= Beginning of Section =

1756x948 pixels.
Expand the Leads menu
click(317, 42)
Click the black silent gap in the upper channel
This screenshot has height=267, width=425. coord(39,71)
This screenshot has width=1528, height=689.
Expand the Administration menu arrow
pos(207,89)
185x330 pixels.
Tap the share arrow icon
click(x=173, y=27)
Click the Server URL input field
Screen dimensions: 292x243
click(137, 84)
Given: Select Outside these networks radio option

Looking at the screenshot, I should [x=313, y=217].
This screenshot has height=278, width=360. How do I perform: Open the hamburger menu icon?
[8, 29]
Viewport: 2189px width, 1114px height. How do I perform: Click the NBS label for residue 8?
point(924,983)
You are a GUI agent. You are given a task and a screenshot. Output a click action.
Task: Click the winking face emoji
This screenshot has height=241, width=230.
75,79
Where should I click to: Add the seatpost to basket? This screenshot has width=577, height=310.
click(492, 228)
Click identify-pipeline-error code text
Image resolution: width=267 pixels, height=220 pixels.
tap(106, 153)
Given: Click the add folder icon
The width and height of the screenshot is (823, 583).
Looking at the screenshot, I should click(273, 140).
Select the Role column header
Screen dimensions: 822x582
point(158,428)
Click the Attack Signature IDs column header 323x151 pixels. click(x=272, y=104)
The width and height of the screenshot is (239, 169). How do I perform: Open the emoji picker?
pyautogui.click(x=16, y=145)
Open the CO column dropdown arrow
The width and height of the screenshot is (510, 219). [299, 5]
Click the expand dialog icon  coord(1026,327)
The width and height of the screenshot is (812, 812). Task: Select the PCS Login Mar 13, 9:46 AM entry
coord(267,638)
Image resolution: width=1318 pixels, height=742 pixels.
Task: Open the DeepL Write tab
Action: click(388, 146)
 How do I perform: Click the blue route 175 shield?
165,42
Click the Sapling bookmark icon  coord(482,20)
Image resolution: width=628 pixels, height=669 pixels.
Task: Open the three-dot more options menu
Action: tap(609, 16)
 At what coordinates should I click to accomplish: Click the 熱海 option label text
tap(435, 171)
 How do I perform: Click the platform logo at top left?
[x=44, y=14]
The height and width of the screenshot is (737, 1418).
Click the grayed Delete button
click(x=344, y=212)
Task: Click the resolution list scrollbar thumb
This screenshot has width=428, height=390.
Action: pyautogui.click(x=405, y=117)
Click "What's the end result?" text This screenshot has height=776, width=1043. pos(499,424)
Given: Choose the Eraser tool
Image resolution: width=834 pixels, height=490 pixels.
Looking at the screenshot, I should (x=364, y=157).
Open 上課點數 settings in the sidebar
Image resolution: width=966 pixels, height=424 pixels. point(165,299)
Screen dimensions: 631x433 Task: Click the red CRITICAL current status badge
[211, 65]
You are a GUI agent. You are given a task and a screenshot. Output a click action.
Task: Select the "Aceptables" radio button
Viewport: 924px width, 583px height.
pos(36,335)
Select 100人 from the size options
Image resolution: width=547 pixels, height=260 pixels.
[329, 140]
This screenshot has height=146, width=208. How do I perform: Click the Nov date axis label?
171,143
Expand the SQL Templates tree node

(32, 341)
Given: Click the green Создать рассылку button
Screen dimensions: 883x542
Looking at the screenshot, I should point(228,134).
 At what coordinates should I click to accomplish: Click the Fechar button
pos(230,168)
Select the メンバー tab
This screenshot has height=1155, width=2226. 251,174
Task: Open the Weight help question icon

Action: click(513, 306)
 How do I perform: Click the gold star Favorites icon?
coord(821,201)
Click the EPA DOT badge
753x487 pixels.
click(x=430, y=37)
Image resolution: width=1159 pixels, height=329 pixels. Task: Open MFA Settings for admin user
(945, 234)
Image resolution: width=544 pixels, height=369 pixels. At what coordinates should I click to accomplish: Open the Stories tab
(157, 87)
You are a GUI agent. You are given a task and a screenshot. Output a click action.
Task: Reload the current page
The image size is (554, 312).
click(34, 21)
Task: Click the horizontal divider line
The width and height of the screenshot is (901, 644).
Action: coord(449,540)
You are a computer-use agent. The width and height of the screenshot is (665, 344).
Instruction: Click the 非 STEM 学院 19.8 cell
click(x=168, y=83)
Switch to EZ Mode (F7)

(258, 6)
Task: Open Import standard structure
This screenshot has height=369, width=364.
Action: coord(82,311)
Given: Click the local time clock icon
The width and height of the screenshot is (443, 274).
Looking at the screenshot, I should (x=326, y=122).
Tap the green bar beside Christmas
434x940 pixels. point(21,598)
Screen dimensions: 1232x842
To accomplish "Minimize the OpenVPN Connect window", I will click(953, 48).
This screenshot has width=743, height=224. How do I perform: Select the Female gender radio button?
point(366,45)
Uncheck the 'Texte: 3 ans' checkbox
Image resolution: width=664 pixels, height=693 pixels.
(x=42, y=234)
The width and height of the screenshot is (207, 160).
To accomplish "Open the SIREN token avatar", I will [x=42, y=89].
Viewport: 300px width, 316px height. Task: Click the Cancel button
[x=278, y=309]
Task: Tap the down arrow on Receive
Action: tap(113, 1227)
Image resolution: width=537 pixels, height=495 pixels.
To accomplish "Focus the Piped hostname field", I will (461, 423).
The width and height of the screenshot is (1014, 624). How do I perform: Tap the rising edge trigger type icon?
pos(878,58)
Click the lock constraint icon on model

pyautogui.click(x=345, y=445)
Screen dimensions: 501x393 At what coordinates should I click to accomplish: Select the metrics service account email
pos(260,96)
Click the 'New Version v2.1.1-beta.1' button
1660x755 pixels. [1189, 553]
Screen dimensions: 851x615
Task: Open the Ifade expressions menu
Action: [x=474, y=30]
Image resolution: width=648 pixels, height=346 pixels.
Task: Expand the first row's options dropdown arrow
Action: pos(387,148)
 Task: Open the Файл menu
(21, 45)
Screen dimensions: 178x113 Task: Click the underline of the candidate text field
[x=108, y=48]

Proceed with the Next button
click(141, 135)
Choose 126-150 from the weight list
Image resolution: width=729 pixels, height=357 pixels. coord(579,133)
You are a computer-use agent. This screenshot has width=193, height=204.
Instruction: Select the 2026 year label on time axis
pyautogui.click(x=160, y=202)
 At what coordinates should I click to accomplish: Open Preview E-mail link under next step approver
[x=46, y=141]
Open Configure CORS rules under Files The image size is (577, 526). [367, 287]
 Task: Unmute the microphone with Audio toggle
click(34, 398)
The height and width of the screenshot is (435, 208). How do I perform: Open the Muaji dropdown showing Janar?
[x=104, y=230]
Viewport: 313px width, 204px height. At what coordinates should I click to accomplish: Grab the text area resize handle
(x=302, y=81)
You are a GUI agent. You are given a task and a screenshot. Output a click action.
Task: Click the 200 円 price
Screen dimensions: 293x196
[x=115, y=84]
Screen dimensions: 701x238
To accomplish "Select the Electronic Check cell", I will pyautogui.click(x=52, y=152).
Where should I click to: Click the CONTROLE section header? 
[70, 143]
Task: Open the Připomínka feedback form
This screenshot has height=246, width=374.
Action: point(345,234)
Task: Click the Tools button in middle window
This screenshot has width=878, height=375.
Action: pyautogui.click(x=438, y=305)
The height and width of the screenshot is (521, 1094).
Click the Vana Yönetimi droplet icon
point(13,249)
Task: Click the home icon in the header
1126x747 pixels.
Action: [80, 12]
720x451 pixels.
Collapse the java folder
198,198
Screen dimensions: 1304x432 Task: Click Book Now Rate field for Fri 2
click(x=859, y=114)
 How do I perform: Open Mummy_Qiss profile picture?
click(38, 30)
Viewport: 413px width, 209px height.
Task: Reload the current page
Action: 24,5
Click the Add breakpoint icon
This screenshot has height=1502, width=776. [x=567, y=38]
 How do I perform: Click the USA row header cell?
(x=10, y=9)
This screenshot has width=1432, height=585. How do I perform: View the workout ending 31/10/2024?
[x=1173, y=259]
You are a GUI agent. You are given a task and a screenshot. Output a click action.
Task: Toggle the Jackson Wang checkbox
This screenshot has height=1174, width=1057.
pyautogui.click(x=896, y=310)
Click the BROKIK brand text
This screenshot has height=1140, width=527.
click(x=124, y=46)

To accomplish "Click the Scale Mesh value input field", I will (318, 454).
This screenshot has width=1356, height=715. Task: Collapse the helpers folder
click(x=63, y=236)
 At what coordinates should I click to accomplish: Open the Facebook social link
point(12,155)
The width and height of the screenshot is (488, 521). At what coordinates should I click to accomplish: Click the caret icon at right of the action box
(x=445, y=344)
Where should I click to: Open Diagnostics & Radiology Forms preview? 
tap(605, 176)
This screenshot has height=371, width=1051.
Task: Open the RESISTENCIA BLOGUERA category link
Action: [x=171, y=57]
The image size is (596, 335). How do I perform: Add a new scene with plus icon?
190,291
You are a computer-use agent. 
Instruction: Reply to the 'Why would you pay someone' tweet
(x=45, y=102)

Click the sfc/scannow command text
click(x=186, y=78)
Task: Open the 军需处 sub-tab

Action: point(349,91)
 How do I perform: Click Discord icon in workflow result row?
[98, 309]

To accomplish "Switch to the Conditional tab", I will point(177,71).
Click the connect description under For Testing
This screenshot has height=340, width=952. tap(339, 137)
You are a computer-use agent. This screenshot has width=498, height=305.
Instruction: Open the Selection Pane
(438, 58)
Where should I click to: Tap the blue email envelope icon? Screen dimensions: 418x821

= End of Section =

(THE PROBLEM) Show the lines in the entries above that include the string "will".

(SOLVED PROBLEM)
To accomplish "Minimize the OpenVPN Connect window", I will click(953, 48).
To accomplish "Open the SIREN token avatar", I will [x=42, y=89].
To accomplish "Focus the Piped hostname field", I will (461, 423).
To accomplish "Select the Electronic Check cell", I will pyautogui.click(x=52, y=152).
To accomplish "Click the Scale Mesh value input field", I will (318, 454).
To accomplish "Switch to the Conditional tab", I will point(177,71).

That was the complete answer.